WORK INSTRUCTIONS: List the data below as a JSON array of strings, one per line, starting at the line that contains "I will pos(20,269)." and running to the end of the data, with both ends included and blank lines omitted.
── MATERIAL FOR THIS TASK ──
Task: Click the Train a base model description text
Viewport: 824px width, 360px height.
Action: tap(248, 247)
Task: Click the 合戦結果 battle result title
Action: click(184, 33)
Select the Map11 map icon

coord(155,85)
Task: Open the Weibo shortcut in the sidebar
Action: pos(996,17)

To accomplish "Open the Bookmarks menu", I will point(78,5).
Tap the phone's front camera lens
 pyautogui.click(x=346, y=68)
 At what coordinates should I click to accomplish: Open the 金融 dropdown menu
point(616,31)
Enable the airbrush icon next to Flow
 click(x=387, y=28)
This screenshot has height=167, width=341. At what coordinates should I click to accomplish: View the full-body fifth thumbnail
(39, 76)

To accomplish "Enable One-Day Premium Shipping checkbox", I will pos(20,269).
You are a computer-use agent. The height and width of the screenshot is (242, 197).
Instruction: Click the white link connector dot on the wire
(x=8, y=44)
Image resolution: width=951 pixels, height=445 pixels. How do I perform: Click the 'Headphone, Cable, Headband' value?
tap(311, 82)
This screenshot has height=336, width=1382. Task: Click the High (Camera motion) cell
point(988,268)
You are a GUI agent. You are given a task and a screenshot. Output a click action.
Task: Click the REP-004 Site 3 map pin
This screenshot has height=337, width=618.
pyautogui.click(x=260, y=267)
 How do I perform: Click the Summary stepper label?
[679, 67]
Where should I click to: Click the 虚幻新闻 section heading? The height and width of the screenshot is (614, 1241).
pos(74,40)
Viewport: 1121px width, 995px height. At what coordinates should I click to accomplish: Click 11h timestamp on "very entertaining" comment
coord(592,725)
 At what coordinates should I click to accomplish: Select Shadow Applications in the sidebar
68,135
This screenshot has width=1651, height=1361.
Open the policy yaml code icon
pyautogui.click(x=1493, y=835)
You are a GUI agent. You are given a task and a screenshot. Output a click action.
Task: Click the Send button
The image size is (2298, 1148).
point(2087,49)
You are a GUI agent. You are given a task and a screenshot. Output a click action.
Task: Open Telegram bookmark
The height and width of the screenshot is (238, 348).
───
RESPONSE TO THE EXERCISE:
[
  "To accomplish \"Enable One-Day Premium Shipping checkbox\", I will pos(20,269).",
  "You are a computer-use agent. The height and width of the screenshot is (242, 197).",
  "Instruction: Click the white link connector dot on the wire",
  "(x=8, y=44)",
  "Image resolution: width=951 pixels, height=445 pixels. How do I perform: Click the 'Headphone, Cable, Headband' value?",
  "tap(311, 82)",
  "This screenshot has height=336, width=1382. Task: Click the High (Camera motion) cell",
  "point(988,268)",
  "You are a GUI agent. You are given a task and a screenshot. Output a click action.",
  "Task: Click the REP-004 Site 3 map pin",
  "This screenshot has height=337, width=618.",
  "pyautogui.click(x=260, y=267)",
  " How do I perform: Click the Summary stepper label?",
  "[679, 67]",
  "Where should I click to: Click the 虚幻新闻 section heading? The height and width of the screenshot is (614, 1241).",
  "pos(74,40)",
  "Viewport: 1121px width, 995px height. At what coordinates should I click to accomplish: Click 11h timestamp on \"very entertaining\" comment",
  "coord(592,725)",
  " At what coordinates should I click to accomplish: Select Shadow Applications in the sidebar",
  "68,135",
  "This screenshot has width=1651, height=1361.",
  "Open the policy yaml code icon",
  "pyautogui.click(x=1493, y=835)",
  "You are a GUI agent. You are given a task and a screenshot. Output a click action.",
  "Task: Click the Send button",
  "The image size is (2298, 1148).",
  "point(2087,49)",
  "You are a GUI agent. You are given a task and a screenshot. Output a click action.",
  "Task: Open Telegram bookmark",
  "The height and width of the screenshot is (238, 348)."
]